Finland will close the last operating checkpoint on its Russian border on Thursday, entirely shutting off the NATO country’s eastern border with Russia for two weeks.

Finnish Prime Minister Petteri Orpo said in the release that “Russia is enabling the instrumentalization of people and guiding them to the Finnish border in harsh winter conditions. Finland is determined to put an end to this phenomenon.”

The last checkpoint will shut at midnight on November 30, closing the eastern border until December 13, Finland’s Ministry of Internal Affairs said in a press release on Tuesday.

It comes amid an increasing effort by Helsinki to restrict crossings from Russia, a push that intensified following the invasion of Ukraine last year and Finland’s ascension to NATO earlier this year.

Finland’s Interior Minister Mari Rantanen said in the press release that it is necessary to close the entire eastern border with Russia, adding that the decision was taken to “protect Finland’s national security against this Russian hybrid operation.”

The Finnish Border Guard said in a social media post that “Finland’s goal is to end the illegal entry from Russia.”

“Finland takes care of its own border security and the Finnish Border Guard is ready to quickly implement new decisions of the Government,” the border guard added.

Finland shares an 830-mile-long border with Russia. The crossing was one of the few entry points for Russians after many Western countries shut their air space and borders to Russian planes in response to the Ukraine invasion.

Russian Deputy Foreign Minister Alexander Grushko said on Tuesday that Finland’s decision to close all border checkpoints with Russia will harm Finnish citizens, also calling it “irrational.”

“They closed the border, how can we react? Finnish citizens will suffer,” said Grushko on the sidelines of the Primakov Readings forum in ​Moscow.

“We can comment on some rational decisions, then we can look for some kind of logic.
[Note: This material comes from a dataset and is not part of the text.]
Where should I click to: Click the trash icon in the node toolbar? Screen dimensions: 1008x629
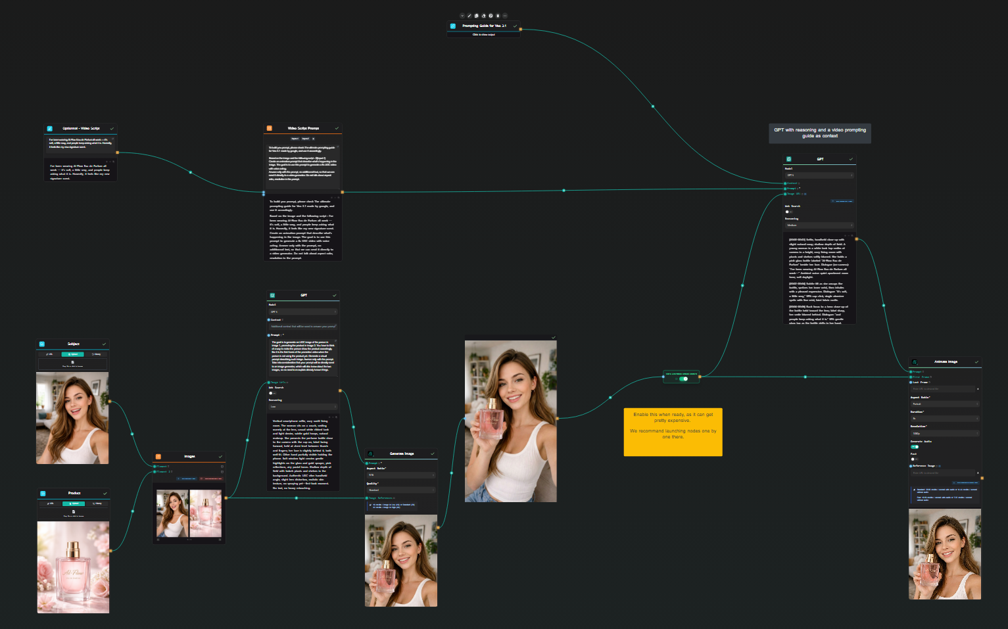[498, 16]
But sometimes the decisions are simply irrational,” he said, adding that only about 700 migrants during this period tried to cross the Russian-Finnish border.

On November 16, the Finnish government announced it would temporarily close four crossing points along its border with Russia from this week until February 2024, in an effort to stop illegal border crossings.
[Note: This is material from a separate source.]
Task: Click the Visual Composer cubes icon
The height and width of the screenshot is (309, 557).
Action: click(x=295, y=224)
In Tuesday’s press release, Finland’s interior ministry said entry into Finland at the eastern border has continued despite restrictions.

“Since the beginning of August, almost 1,000 third-country nationals have arrived in Finland without a visa via the border crossing points at the eastern border. Most of them have applied for asylum in Finland,” the ministry said.
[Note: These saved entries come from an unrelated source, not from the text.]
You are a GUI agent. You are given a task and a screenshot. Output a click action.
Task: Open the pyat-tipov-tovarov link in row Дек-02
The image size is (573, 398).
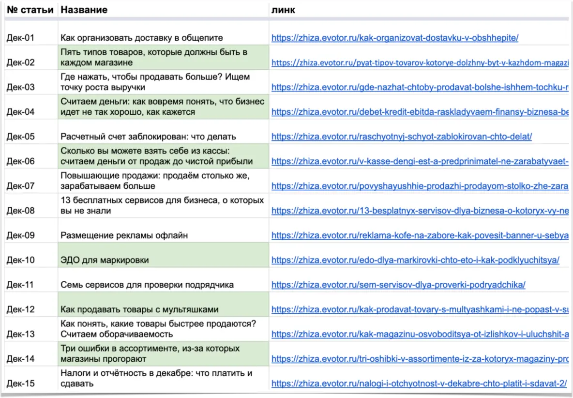click(419, 63)
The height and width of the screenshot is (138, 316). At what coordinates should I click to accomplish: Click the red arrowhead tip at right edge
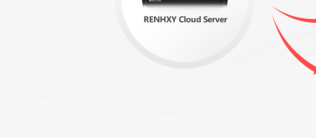(315, 73)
“In such very exceptional circumstances, the short-term total closure of the eastern border is a necessary and proportionate measure to put an end to this phenomenon and to limit the serious consequences that it has for national security and public order,” the ministry added in Tuesday’s press release.

NATO chief Jens Stoltenberg on Tuesday accused Russia of using migration as a “tool” to create “pressure” along its border with Finland.

“We have seen them using energy, we have seen them using cyber attacks, we have seen them using different kinds of clandestine operations to try and undermine our democracies. The fact that Russia is using migration as a tool is now another example of the attempt to put pressure on neighbors,” Stoltenberg said at a news conference in Brussels.

NATO has not received a request from Finland for support in guarding its borders, Stoltenberg said, adding that he is “confident that Finland is capable of dealing with” the issue itself.

He welcomed the move by the European Union’s border agency, Frontex, to deploy 50 guards along the Finnish border.

Helsinki closed its border at the end of September 2022, around the time traffic over the frontier intensified as Russians tried to flee President Vladimir Putin’s “partial mobilization” of hundreds of thousands of citizens to fight in the war. More than 8,500 Russians crossed the border in one day alone.

Earlier this year, the Finnish Border Guard also began the pilot phase of constructing an eastern border barrier fence along some key parts of the border.